啪嗒一聲,風尋手中喝湯的勺子就那麽砸餐桌上。


    “不是,老夙,你昨晚偷人去了?這麽憔悴呢?”


    他印象中的夙蘭夜,從來都是泰山崩於前而麵不改色,無論何時何地,從來都是自律得可怕。


    哪會像現在這樣,一臉憔悴,萎靡不振的頹廢樣。


    盛世要破產了嗎?


    他的天要塌了嗎?


    陳嬸也聞聲趕來,擔憂道,“大少爺,是身體不舒服嗎?”


    夙蘭夜搖頭,嗓音沙啞得厲害,“不是,陳嬸你待會兒做點清淡的給……算了,溫著吧。”


    陳嬸眼神閃爍著,點了點頭,“哎。”


    她怎麽瞧著,大少爺今天有點不對勁啊?


    莫不是小兩口拌嘴了?


    不行,她得給老爺子透透氣。


    夙蘭夜拉開椅子,和風尋相對而坐,欲言又止。


    風尋尋思著,這可不像是他一慣作風。


    “老夙,心裏有事呢?”


    偷人這種事情,他也就隨口一說調侃調侃罷了。


    夙蘭夜是什麽人,他再清楚不過。


    風尋,“你有事說事,婆婆媽媽幹什麽?”


    夙蘭夜用指腹揉著眉心,不知該如何開口。


    想著想著,耳尖莫名紅了紅。


    風尋,“老夙,你有病吧?”


    對著他這麽一個大男人,別扭個什麽勁,還搞純情那一套呢?


    要不要照個鏡子瞅瞅,他耳尖和臉紅得跟猴子屁股似的。


    想到了什麽,風尋一個激靈,腳蹬向桌腿,和夙蘭夜拉開了距離。


    “你什麽意思?”夙蘭夜一臉嫌棄,“你那什麽表情?”


    “不是……我……”風尋吞吞吐吐,說不出個所以然來。


    畢竟是金主爸爸,他也不敢什麽話都往外說是吧?


    不過想到另一層身份,風尋腰杆子又硬了。


    他往後吹吹風,夙蘭夜指不定得仰仗他鼻息過活呢。


    風尋的神情轉換太快,快到夙蘭夜覺得他今天有點神經。


    夙蘭夜尋思也沒時間和他浪費,直言道,“撕裂的藥你那有沒有,給我拿點。
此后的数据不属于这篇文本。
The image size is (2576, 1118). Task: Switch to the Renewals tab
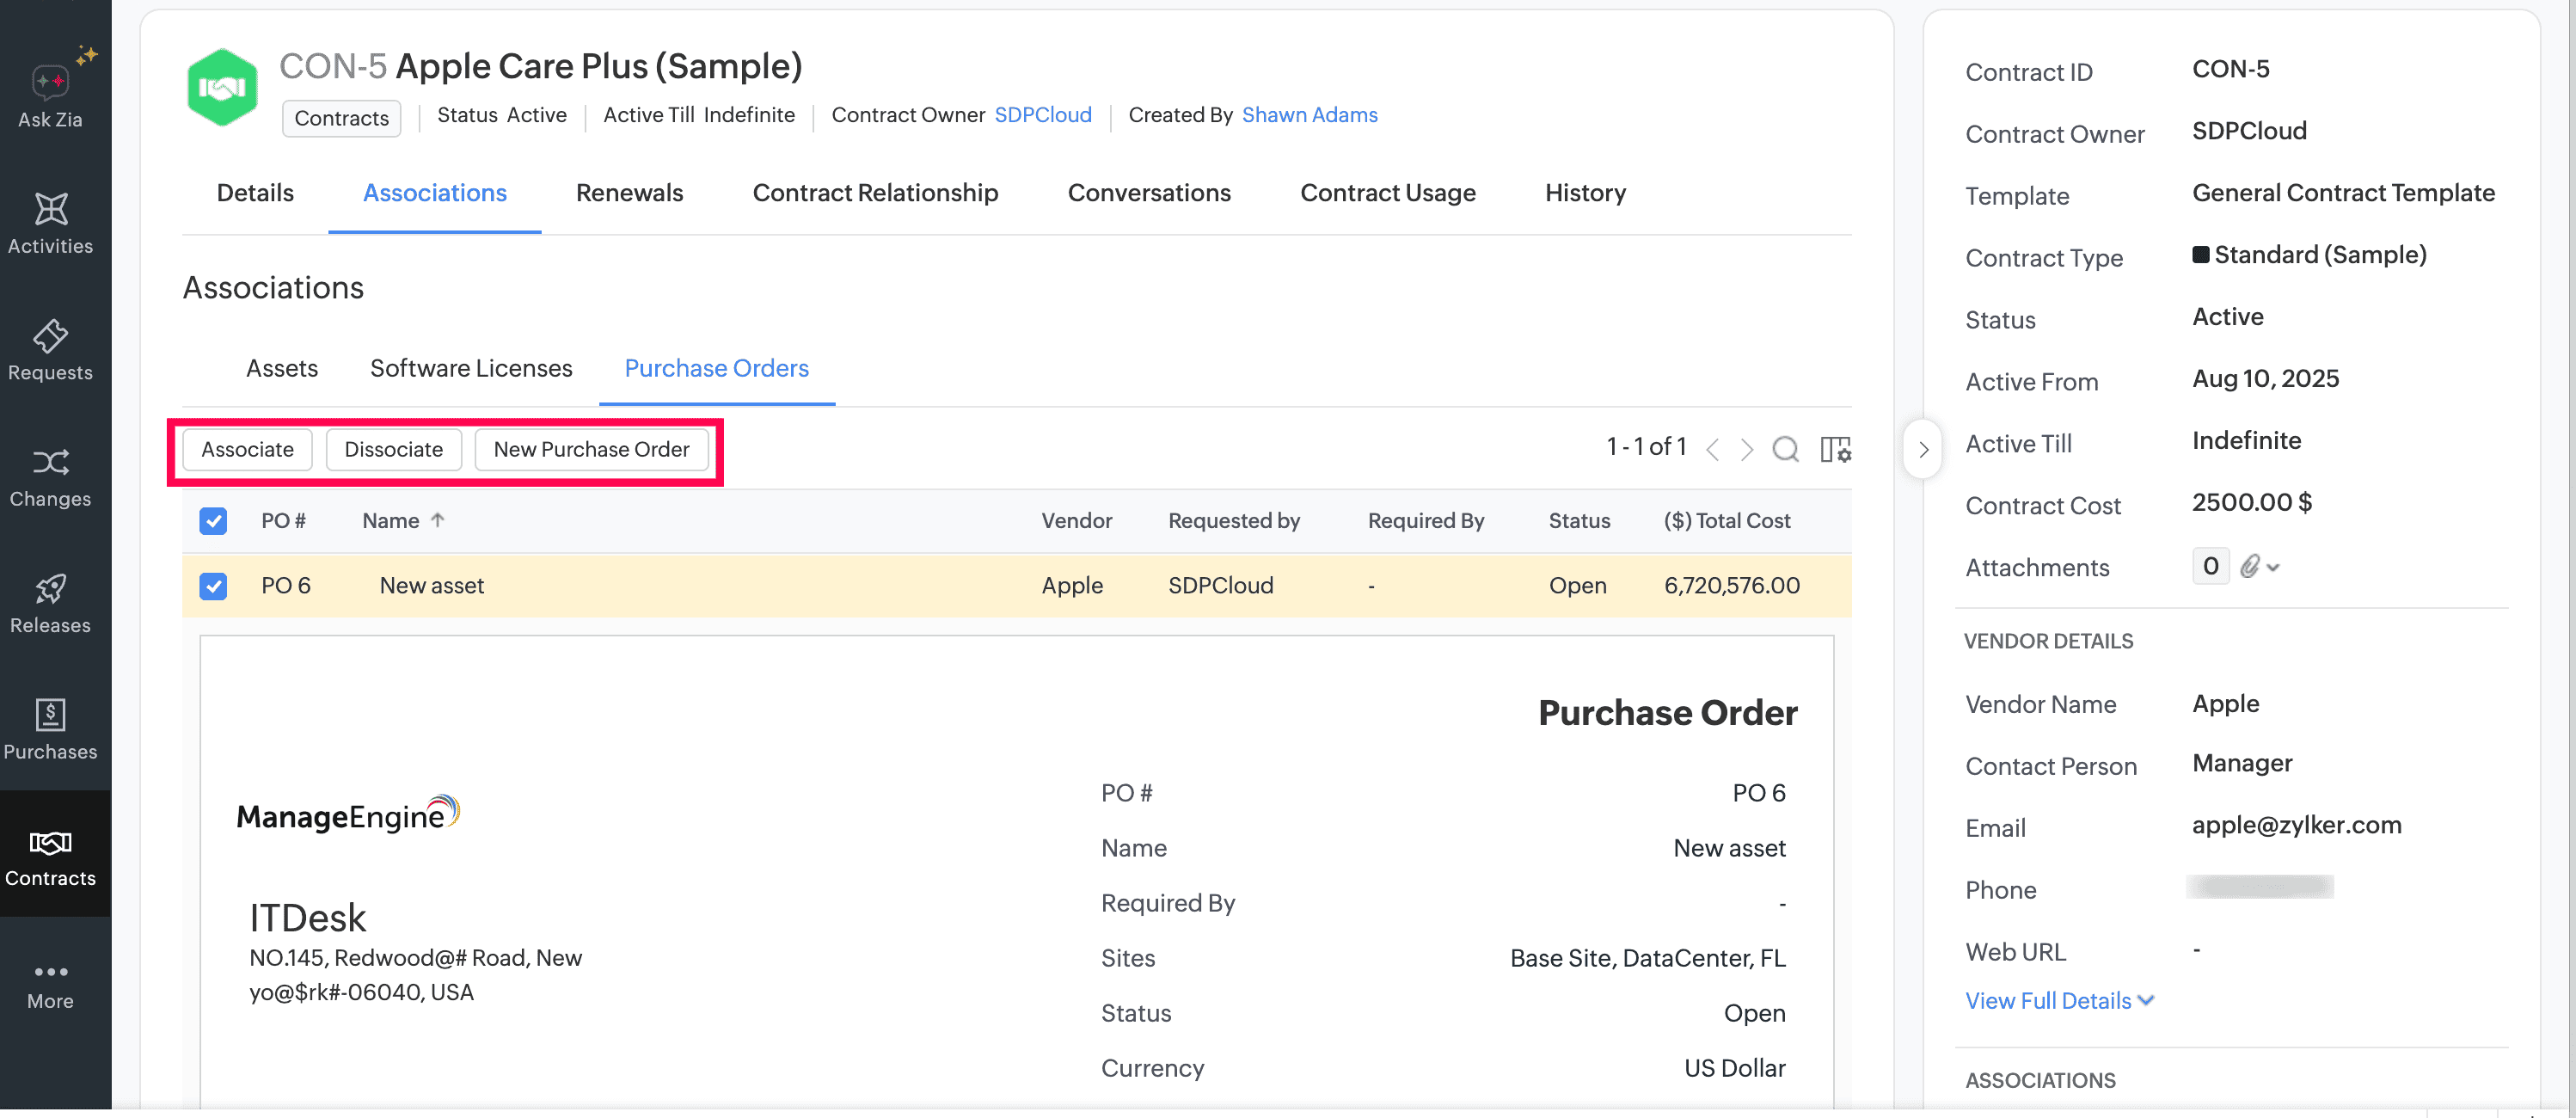tap(629, 193)
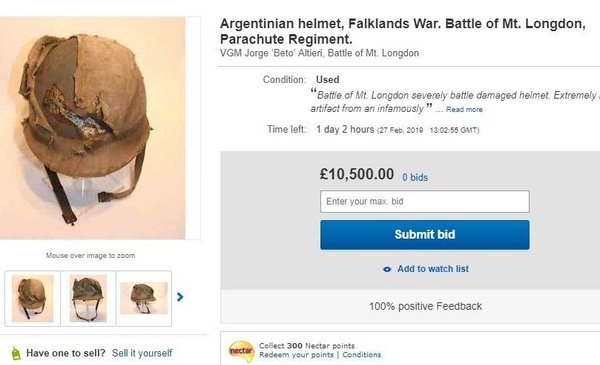Click the eye icon beside watch list
The image size is (600, 365).
[x=387, y=269]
”


    聽到藥,風尋也秒變專業,詢問,“哪裏撕裂?”


    “你受傷了?”


    夙蘭夜低垂著眉眼,不耐煩道,“不是我,你就說有沒有,哪那麽多廢話?”


    “嘿!”風尋瞬間來氣了,“不問清楚哪裏受傷,我怎麽給你拿藥?”


    “你當我神算子呢,掐指一算就知道你要哪種藥?”


    “我又不是那個肚子裏的蛔蟲。”


    夙蘭夜眉頭緊皺,“別惡心。”


    “就是,可能,大概性生活不太和諧,撕裂那種藥。”夙蘭夜臉紅氣喘將話完整說了出來。


    風尋聽完,心裏一萬頭草泥馬在奔騰。


    他忍了又忍,忍了又忍……


    夙蘭夜問,“沒有?”


    終於忍不住了。


    “我草你大爺。”風尋一拳打在夙蘭夜臉上。


    夙蘭夜雖然反應極快,但也架不住風尋出其不意。


    他身手不差,風尋也不賴。


    “風尋,你有病吧?”


    說著,兩人直接在客廳打了起來。


    夙蘭夜心裏不痛快,風尋也是,兩人都要撒氣。


    乒鈴乓啷一陣作響之後,陳嬸從廚房出來,驚詫道,“大少爺,風先生,你們倆這是幹嘛?”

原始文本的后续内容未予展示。